Pourtant, le travail craque de toutes parts. Que ce soit dans l'industrie, les services ou les trois fonctions publiques, les clignotants sont au rouge. Premiers motifs de consultation dans les centres de pathologie professionnelle et dans les services de santé au travail, les risques psychosociaux (RPS) et les troubles musculo-squelettiques (TMS) constituent autant un problème de santé publique qu'un signe majeur de dysfonctionnement des organisations.

A La Poste, à l'hôpital, dans la police ou les organisations complexes du privé, les agents et les salariés se plaignent de ne pas pouvoir faire un travail de qualité, d'être "embolisés" par la bureaucratisation du travail. Un peu partout, les cabinets des médecins généralistes et des psys sont pris d'assaut par des salariés malades d'un travail devenu si intense qu'il envahit toute leur vie. Et si tout cela était lié ? Et si notre compétitivité médiocre, notre niveau de chômage élevé étaient corrélés au "mauvais travail", à ce qui fait souffrir tant de salariés ?

De plus en plus d'experts le pensent, de disciplines et d'horizons différents. Ergonomes et psychologues du travail bien sûr, mais aussi économistes et spécialistes des sciences de gestion et du management2 . Tous prônent un changement de paradigme, où la façon de produire des biens et des services serait au centre des préoccupations, au coeur des choix.

- [Extrait de données]
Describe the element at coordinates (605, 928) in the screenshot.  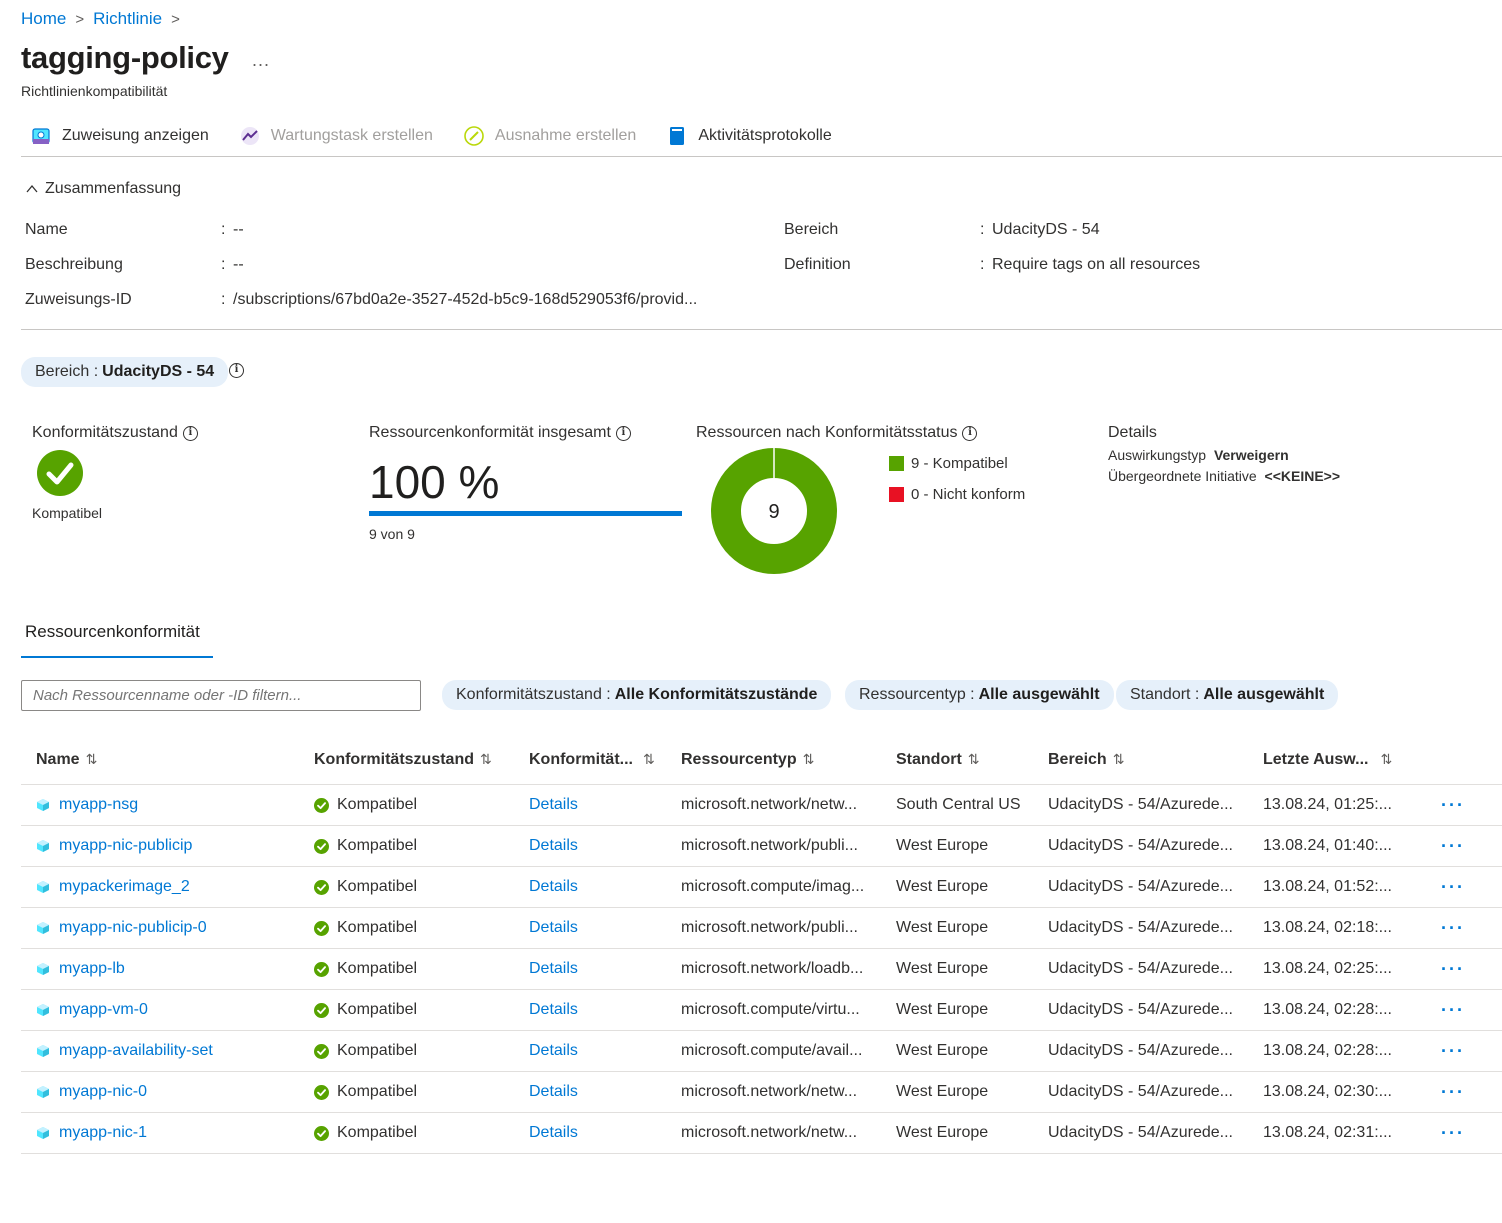
I see `compliance-details-cell: Details` at that location.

- [Tâches à réaliser]
**1.** D'après le texte sur la souffrance au travail, quels sont les premiers motifs de consultation dans les centres de pathologie professionnelle et les services de santé au travail ?
**2.** Rédigez la suite du texte sur la souffrance au travail, en reprenant après sa dernière phrase.

- [Résultats attendus]
**1.** Les risques psychosociaux (RPS) et les troubles musculo-squelettiques (TMS).

**2.**
Les confédérations syndicales aussi, qui ont fait du travail un thème central de leurs derniers congrès, de leur action et de leur expression publique3 , ont accompli une mutation profonde.

En définitive, alors que des échéances électorales majeures se profilent, il n'y a guère que les politiques pour se tenir à distance du travail. Il y a des exceptions qui confirment cette règle, heureusement, mais cela reste largement minoritaire, à droite comme à gauche.

Et si le véritable changement en politique consistait à débattre du travail et pas seulement de l'emploi ? Et si ce thème devenait un enjeu incontournable du prochain scrutin ? La santé au travail, la performance économique et sans doute aussi la démocratie ne peuvent qu'y gagner.

  • 1

    Voir "Le travail, invité trop discret de la campagne électorale", pages 6 à 9 de ce numéro.

  • 2

    Lire le portrait de Pierre-Yves Gomez, page 50 de ce numéro.

  • 3

    Voir l'interview d'Hervé Garnier, de la CFDT, page 58 de ce numéro.